** BEGIN Supplied passage **

Obituary for Anthony Ciaravino
OWLS HEAD, MAINE – Anthony Ciaravino, 95, died Friday, October 6, 2017, surrounded by the care and love of his nieces and the staff at Quarry Hill in Camden.
Born in New York City, September 8, 1922, he was the youngest of four children of Vincenzo and Camilla Mione Ciaravino. His parents emigrated from the fishing village of Castellammare del Golfo, Sicily, Italy, during the early part of the past century via Ellis Island. They settled in the lower East Side of Manhattan where they met, married and raised two sons and two daughters. They cherished their United States Citizenship and strived to raise the station of their children above their own. Fulfilling their dream when they were able to move out of the tenements to a home of their own in Brooklyn. Mr. Ciaravino’s father worked as a long shoreman on the docks of New York and his children worked hard to make him proud. While caring for her family, his mother worked as a seamstress in the Seventh Avenue sweatshops of the garment district.
Anthony developed an early passion for science and engineering which he pursued at the Brooklyn Technical High School and then the Georgia Institute of Technology. His engineering studies at Georgia Tech were interrupted by World War II.

** END Supplied passage **
** BEGIN Supplied records **

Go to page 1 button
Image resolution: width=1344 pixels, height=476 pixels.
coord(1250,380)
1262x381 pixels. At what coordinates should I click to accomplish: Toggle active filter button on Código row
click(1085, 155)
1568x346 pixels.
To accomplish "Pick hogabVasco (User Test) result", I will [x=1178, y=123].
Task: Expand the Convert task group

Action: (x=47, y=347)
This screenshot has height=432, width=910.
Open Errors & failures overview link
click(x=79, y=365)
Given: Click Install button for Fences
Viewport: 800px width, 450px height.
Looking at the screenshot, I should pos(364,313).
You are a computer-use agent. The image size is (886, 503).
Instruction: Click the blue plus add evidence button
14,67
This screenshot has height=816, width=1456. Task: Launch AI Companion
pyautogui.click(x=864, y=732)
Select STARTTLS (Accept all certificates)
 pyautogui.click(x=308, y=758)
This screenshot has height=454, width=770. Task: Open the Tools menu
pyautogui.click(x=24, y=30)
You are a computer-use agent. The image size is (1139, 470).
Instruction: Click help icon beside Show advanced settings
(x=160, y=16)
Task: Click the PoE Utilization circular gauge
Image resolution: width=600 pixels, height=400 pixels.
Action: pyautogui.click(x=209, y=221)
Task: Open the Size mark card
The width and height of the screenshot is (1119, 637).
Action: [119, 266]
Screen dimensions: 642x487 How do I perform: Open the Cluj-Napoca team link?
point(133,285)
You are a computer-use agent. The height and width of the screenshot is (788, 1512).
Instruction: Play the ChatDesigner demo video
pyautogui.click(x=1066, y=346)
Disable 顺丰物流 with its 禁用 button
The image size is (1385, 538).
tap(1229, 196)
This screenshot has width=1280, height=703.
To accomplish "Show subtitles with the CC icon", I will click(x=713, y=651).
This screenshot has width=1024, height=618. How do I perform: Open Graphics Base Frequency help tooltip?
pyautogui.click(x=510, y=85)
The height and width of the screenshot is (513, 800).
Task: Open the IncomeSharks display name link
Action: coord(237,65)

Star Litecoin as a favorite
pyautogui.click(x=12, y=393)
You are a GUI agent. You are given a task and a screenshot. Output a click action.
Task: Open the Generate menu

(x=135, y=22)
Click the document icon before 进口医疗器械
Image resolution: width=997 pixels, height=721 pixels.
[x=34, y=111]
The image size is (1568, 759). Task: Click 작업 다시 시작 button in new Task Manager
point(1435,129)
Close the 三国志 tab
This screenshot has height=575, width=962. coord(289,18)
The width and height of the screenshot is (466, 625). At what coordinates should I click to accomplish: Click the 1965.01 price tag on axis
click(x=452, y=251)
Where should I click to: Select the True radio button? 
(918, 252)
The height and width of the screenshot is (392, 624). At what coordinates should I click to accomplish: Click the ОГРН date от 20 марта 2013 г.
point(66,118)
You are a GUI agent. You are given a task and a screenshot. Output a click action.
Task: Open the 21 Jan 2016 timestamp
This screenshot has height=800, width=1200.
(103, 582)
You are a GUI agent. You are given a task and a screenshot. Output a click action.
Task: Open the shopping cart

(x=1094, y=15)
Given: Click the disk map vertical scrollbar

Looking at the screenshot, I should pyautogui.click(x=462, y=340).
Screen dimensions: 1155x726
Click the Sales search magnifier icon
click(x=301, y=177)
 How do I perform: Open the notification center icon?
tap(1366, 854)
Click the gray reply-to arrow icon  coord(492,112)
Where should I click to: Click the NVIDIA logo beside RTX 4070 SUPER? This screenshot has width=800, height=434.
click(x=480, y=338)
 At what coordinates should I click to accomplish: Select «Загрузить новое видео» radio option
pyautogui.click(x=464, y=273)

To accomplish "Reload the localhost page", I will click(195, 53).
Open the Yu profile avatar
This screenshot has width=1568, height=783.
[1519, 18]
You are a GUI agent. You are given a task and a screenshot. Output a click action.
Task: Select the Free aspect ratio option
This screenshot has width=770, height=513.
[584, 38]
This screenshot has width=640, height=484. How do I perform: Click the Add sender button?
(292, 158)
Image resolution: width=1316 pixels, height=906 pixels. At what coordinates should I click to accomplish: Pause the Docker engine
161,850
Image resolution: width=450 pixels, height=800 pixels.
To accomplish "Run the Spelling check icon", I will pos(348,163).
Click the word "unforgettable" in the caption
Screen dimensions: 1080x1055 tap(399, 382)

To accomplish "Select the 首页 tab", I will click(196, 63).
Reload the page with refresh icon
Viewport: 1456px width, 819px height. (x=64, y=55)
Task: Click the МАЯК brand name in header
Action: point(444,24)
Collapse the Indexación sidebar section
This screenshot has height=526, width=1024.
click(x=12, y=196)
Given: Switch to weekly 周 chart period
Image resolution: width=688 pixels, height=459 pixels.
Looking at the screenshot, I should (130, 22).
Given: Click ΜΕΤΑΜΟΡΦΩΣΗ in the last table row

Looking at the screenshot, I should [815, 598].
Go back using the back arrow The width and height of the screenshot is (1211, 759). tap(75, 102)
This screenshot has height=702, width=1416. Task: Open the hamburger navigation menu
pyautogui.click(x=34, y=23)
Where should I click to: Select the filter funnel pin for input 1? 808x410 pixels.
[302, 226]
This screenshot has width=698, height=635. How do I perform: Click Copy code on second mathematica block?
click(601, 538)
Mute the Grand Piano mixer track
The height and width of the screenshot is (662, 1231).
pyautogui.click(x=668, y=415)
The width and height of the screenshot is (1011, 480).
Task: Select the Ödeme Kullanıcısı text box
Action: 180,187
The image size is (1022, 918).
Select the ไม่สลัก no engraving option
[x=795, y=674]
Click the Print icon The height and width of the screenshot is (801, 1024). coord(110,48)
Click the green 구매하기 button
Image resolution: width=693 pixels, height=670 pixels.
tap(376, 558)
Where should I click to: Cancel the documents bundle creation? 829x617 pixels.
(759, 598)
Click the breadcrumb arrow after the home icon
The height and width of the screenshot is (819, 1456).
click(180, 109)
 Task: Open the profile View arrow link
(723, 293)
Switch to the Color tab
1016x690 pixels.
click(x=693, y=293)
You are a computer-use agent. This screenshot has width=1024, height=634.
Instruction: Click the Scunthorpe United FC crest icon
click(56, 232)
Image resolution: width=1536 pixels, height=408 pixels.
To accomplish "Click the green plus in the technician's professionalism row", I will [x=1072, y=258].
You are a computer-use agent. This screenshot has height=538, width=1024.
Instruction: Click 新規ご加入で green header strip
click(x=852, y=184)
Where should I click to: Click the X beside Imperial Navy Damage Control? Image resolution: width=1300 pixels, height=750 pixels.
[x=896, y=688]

** END Supplied records **

Required actions:
1) In the obituary of Anthony Ciaravino, condense the paragraph beginning "Born in New York City" into a short bulleted list that keeps its main facts.
2) According to the obituary, what high school did Anthony Ciaravino attend?
3) Using the obituary, decide whether each statement agrees with it, answering yes or no and quoting the words that decide it: (a) Anthony was the eldest of four children. (b) His mother worked as a seamstress in the garment district. (c) World War II interrupted his engineering studies at Georgia Tech.

Per-task outputs:
1)
- Born in New York City on September 8, 1922, the youngest of four children of Vincenzo and Camilla Mione Ciaravino.
- His parents emigrated via Ellis Island from Castellammare del Golfo, Sicily, early in the past century.
- They met, married and raised two sons and two daughters on Manhattan's lower East Side.
- They cherished their U.S. citizenship, wanted their children to rise above their own station, and later moved from the tenements to their own home in Brooklyn.
- His father worked as a longshoreman on the New York docks.
- His mother cared for the family and worked as a seamstress in the Seventh Avenue sweatshops of the garment district.

2) The Brooklyn Technical High School.

3)
(a) No: "he was the youngest of four children"
(b) Yes: "his mother worked as a seamstress in the Seventh Avenue sweatshops of the garment district"
(c) Yes: "His engineering studies at Georgia Tech were interrupted by World War II."